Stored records
++++++++++
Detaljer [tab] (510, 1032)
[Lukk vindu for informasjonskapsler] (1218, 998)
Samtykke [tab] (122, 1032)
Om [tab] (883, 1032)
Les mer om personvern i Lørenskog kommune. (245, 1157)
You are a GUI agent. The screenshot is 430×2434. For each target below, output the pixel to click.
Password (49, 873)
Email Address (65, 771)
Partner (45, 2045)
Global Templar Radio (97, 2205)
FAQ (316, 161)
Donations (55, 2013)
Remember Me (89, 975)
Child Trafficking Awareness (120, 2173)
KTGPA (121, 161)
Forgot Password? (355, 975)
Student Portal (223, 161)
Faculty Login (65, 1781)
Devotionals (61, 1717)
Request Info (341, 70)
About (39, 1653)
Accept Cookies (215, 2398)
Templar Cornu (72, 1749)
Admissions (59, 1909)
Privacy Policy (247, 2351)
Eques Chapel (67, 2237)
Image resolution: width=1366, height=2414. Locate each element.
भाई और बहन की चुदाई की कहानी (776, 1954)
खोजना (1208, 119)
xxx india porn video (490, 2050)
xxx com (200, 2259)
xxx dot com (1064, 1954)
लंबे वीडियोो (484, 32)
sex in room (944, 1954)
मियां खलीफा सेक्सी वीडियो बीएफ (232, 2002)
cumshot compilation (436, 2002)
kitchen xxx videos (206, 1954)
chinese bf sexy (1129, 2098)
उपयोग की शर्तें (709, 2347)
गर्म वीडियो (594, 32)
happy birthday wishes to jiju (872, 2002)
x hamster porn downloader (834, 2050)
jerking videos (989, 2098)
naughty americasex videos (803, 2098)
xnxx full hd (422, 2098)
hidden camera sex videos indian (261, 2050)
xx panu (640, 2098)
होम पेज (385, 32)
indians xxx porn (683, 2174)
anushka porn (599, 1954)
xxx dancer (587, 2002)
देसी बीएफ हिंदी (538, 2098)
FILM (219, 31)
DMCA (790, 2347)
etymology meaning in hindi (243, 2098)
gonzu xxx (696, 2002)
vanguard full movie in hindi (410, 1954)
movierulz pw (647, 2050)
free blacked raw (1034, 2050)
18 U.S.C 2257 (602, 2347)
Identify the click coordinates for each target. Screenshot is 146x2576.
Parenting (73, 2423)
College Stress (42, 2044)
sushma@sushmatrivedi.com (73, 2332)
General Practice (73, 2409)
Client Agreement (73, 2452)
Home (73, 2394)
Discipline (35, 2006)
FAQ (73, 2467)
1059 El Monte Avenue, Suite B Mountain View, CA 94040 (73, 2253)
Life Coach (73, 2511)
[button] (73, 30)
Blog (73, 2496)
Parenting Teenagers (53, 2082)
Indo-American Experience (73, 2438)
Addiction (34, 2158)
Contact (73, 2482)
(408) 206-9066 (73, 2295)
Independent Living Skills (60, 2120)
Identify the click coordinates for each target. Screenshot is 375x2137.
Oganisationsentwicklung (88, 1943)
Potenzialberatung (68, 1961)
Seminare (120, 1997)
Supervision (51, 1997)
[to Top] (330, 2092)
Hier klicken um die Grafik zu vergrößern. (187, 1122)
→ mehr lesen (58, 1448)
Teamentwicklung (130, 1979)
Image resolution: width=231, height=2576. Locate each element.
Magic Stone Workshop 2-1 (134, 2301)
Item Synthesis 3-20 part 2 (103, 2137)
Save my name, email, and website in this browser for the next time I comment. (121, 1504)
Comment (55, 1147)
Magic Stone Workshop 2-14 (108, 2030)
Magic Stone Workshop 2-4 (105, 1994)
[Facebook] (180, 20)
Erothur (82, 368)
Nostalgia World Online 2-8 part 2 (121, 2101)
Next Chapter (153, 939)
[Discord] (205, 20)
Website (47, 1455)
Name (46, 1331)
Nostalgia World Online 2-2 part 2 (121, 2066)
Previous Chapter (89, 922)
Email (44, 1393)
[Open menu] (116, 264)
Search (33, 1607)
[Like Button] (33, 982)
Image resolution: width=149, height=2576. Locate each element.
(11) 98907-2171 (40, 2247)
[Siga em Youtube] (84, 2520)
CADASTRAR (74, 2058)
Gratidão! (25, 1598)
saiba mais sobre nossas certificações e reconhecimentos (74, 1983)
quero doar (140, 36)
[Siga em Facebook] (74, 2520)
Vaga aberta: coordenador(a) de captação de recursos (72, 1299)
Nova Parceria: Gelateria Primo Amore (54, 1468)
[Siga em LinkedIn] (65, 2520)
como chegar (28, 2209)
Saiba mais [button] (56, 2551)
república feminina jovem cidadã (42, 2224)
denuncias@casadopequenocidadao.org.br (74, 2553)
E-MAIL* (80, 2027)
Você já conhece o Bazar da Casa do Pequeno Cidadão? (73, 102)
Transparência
++++++++++
## TASK STATEMENT:
Quote every entry exactly.

## TASK RESPONSE:
Detaljer [tab] (510, 1032)
[Lukk vindu for informasjonskapsler] (1218, 998)
Samtykke [tab] (122, 1032)
Om [tab] (883, 1032)
Les mer om personvern i Lørenskog kommune. (245, 1157)
You are a GUI agent. The screenshot is 430×2434. For each target below, output the pixel to click.
Password (49, 873)
Email Address (65, 771)
Partner (45, 2045)
Global Templar Radio (97, 2205)
FAQ (316, 161)
Donations (55, 2013)
Remember Me (89, 975)
Child Trafficking Awareness (120, 2173)
KTGPA (121, 161)
Forgot Password? (355, 975)
Student Portal (223, 161)
Faculty Login (65, 1781)
Devotionals (61, 1717)
Request Info (341, 70)
About (39, 1653)
Accept Cookies (215, 2398)
Templar Cornu (72, 1749)
Admissions (59, 1909)
Privacy Policy (247, 2351)
Eques Chapel (67, 2237)
Image resolution: width=1366, height=2414. Locate each element.
भाई और बहन की चुदाई की कहानी (776, 1954)
खोजना (1208, 119)
xxx india porn video (490, 2050)
xxx com (200, 2259)
xxx dot com (1064, 1954)
लंबे वीडियोो (484, 32)
sex in room (944, 1954)
मियां खलीफा सेक्सी वीडियो बीएफ (232, 2002)
cumshot compilation (436, 2002)
kitchen xxx videos (206, 1954)
chinese bf sexy (1129, 2098)
उपयोग की शर्तें (709, 2347)
गर्म वीडियो (594, 32)
happy birthday wishes to jiju (872, 2002)
x hamster porn downloader (834, 2050)
jerking videos (989, 2098)
naughty americasex videos (803, 2098)
xnxx full hd (422, 2098)
hidden camera sex videos indian (261, 2050)
xx panu (640, 2098)
होम पेज (385, 32)
indians xxx porn (683, 2174)
anushka porn (599, 1954)
xxx dancer (587, 2002)
देसी बीएफ हिंदी (538, 2098)
FILM (219, 31)
DMCA (790, 2347)
etymology meaning in hindi (243, 2098)
gonzu xxx (696, 2002)
vanguard full movie in hindi (410, 1954)
movierulz pw (647, 2050)
free blacked raw (1034, 2050)
18 U.S.C 2257 (602, 2347)
Identify the click coordinates for each target. Screenshot is 146x2576.
Parenting (73, 2423)
College Stress (42, 2044)
sushma@sushmatrivedi.com (73, 2332)
General Practice (73, 2409)
Client Agreement (73, 2452)
Home (73, 2394)
Discipline (35, 2006)
FAQ (73, 2467)
1059 El Monte Avenue, Suite B Mountain View, CA 94040 (73, 2253)
Life Coach (73, 2511)
[button] (73, 30)
Blog (73, 2496)
Parenting Teenagers (53, 2082)
Indo-American Experience (73, 2438)
Addiction (34, 2158)
Contact (73, 2482)
(408) 206-9066 (73, 2295)
Independent Living Skills (60, 2120)
Identify the click coordinates for each target. Screenshot is 375x2137.
Oganisationsentwicklung (88, 1943)
Potenzialberatung (68, 1961)
Seminare (120, 1997)
Supervision (51, 1997)
[to Top] (330, 2092)
Hier klicken um die Grafik zu vergrößern. (187, 1122)
→ mehr lesen (58, 1448)
Teamentwicklung (130, 1979)
Image resolution: width=231, height=2576. Locate each element.
Magic Stone Workshop 2-1 (134, 2301)
Item Synthesis 3-20 part 2 (103, 2137)
Save my name, email, and website in this browser for the next time I comment. (121, 1504)
Comment (55, 1147)
Magic Stone Workshop 2-14 (108, 2030)
Magic Stone Workshop 2-4 (105, 1994)
[Facebook] (180, 20)
Erothur (82, 368)
Nostalgia World Online 2-8 part 2 (121, 2101)
Next Chapter (153, 939)
[Discord] (205, 20)
Website (47, 1455)
Name (46, 1331)
Nostalgia World Online 2-2 part 2 (121, 2066)
Previous Chapter (89, 922)
Email (44, 1393)
[Open menu] (116, 264)
Search (33, 1607)
[Like Button] (33, 982)
Image resolution: width=149, height=2576. Locate each element.
(11) 98907-2171 (40, 2247)
[Siga em Youtube] (84, 2520)
CADASTRAR (74, 2058)
Gratidão! (25, 1598)
saiba mais sobre nossas certificações e reconhecimentos (74, 1983)
quero doar (140, 36)
[Siga em Facebook] (74, 2520)
Vaga aberta: coordenador(a) de captação de recursos (72, 1299)
Nova Parceria: Gelateria Primo Amore (54, 1468)
[Siga em LinkedIn] (65, 2520)
como chegar (28, 2209)
Saiba mais [button] (56, 2551)
república feminina jovem cidadã (42, 2224)
denuncias@casadopequenocidadao.org.br (74, 2553)
E-MAIL* (80, 2027)
Você já conhece o Bazar da Casa do Pequeno Cidadão? (73, 102)
Transparência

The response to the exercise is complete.